* [TRY IT]
Of the lines in the data below, write out exactly those from the one holding "Task: Expand details for Bitdefender engine" through the one holding "Close the channel list dialog", both included.

* [DATASET CONTENT]
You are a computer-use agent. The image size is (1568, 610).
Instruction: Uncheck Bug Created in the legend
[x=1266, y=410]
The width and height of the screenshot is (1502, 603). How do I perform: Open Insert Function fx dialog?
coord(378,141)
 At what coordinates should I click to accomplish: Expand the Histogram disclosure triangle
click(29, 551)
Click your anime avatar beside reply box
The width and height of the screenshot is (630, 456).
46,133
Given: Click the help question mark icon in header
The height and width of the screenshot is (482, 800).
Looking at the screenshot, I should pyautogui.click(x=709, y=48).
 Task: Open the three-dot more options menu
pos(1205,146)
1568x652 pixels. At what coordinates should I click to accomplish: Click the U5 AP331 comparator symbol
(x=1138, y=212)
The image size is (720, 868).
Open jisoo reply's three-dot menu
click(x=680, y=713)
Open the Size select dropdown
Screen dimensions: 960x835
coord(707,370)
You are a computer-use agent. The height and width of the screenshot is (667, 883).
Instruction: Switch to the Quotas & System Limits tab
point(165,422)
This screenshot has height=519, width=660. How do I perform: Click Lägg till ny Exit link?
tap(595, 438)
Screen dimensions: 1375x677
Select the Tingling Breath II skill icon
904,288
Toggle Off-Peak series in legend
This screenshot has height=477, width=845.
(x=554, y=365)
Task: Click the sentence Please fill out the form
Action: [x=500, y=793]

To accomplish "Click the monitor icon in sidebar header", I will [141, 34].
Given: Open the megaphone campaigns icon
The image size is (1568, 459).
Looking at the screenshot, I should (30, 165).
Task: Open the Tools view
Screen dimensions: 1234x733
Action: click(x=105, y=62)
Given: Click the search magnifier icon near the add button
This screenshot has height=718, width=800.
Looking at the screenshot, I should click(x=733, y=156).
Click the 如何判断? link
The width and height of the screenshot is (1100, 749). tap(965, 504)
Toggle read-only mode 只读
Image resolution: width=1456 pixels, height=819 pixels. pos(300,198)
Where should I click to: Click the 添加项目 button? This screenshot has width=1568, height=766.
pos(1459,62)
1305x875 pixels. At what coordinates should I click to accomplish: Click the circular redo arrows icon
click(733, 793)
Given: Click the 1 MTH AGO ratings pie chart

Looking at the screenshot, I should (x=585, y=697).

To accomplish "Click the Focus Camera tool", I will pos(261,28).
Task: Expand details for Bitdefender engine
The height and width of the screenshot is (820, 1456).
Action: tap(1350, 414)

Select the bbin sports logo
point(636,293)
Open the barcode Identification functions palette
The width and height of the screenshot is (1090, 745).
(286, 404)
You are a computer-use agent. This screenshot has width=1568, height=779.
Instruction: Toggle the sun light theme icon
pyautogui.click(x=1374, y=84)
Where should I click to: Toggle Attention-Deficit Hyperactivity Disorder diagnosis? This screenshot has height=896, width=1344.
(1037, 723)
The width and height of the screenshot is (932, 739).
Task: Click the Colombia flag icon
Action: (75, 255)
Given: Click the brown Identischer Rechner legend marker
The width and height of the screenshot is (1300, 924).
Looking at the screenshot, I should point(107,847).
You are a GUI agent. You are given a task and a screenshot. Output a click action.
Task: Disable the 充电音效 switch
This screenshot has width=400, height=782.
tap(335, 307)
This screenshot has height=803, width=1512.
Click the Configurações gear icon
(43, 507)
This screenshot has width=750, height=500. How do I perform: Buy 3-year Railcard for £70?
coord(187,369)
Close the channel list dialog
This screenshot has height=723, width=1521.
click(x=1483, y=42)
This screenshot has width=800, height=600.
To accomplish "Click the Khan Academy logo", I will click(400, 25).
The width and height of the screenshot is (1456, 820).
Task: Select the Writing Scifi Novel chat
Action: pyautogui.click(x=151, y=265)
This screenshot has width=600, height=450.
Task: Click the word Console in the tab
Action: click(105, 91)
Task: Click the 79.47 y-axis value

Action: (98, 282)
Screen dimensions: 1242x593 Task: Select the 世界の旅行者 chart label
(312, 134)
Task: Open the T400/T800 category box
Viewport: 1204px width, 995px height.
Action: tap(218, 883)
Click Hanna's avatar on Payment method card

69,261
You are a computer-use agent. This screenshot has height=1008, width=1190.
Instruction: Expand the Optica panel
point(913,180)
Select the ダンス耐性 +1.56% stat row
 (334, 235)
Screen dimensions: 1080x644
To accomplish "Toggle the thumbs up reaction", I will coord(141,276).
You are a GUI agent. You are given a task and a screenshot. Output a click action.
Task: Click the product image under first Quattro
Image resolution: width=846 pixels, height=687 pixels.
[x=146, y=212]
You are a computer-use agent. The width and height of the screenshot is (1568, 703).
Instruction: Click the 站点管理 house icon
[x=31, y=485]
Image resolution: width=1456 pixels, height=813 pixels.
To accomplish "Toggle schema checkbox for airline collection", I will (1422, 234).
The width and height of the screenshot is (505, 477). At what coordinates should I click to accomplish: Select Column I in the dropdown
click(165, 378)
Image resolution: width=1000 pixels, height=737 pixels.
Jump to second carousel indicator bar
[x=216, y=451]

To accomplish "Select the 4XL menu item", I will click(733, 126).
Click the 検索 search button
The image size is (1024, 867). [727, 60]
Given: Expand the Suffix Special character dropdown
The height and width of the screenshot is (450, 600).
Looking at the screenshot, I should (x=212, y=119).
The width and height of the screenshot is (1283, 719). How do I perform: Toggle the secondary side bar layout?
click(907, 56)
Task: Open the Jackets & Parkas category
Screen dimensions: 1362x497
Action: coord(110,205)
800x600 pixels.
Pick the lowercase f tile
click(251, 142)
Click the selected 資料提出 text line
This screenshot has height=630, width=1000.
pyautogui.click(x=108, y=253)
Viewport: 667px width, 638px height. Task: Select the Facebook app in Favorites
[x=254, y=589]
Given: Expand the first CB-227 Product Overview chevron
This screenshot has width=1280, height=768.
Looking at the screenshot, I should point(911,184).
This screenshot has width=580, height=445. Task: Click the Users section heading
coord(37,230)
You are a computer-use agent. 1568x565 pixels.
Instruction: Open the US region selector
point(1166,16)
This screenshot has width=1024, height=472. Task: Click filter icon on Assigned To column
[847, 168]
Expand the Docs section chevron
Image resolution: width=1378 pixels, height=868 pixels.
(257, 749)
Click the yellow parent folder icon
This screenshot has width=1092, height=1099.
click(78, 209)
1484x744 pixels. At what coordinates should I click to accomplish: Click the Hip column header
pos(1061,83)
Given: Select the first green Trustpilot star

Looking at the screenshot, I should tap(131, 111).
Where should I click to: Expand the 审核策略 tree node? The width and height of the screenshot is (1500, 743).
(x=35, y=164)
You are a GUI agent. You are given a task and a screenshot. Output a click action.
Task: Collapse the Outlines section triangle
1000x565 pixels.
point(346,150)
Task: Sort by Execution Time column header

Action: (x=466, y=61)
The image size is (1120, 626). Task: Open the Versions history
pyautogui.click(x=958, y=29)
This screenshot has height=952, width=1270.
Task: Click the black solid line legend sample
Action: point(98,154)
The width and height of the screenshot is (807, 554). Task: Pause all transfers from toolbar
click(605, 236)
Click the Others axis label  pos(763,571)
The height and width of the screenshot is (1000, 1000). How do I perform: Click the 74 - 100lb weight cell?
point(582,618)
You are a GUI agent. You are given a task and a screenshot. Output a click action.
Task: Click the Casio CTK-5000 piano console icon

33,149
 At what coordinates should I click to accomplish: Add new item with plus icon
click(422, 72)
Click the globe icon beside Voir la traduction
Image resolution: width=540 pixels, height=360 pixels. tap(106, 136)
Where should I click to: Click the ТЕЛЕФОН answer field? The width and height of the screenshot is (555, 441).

* [ANSWER BELOW]
Task: Expand details for Bitdefender engine
The height and width of the screenshot is (820, 1456).
Action: tap(1350, 414)

Select the bbin sports logo
point(636,293)
Open the barcode Identification functions palette
The width and height of the screenshot is (1090, 745).
(286, 404)
You are a computer-use agent. This screenshot has width=1568, height=779.
Instruction: Toggle the sun light theme icon
pyautogui.click(x=1374, y=84)
Where should I click to: Toggle Attention-Deficit Hyperactivity Disorder diagnosis? This screenshot has height=896, width=1344.
(1037, 723)
The width and height of the screenshot is (932, 739).
Task: Click the Colombia flag icon
Action: (75, 255)
Given: Click the brown Identischer Rechner legend marker
The width and height of the screenshot is (1300, 924).
Looking at the screenshot, I should point(107,847).
You are a GUI agent. You are given a task and a screenshot. Output a click action.
Task: Disable the 充电音效 switch
This screenshot has width=400, height=782.
tap(335, 307)
This screenshot has height=803, width=1512.
Click the Configurações gear icon
(43, 507)
This screenshot has width=750, height=500. How do I perform: Buy 3-year Railcard for £70?
coord(187,369)
Close the channel list dialog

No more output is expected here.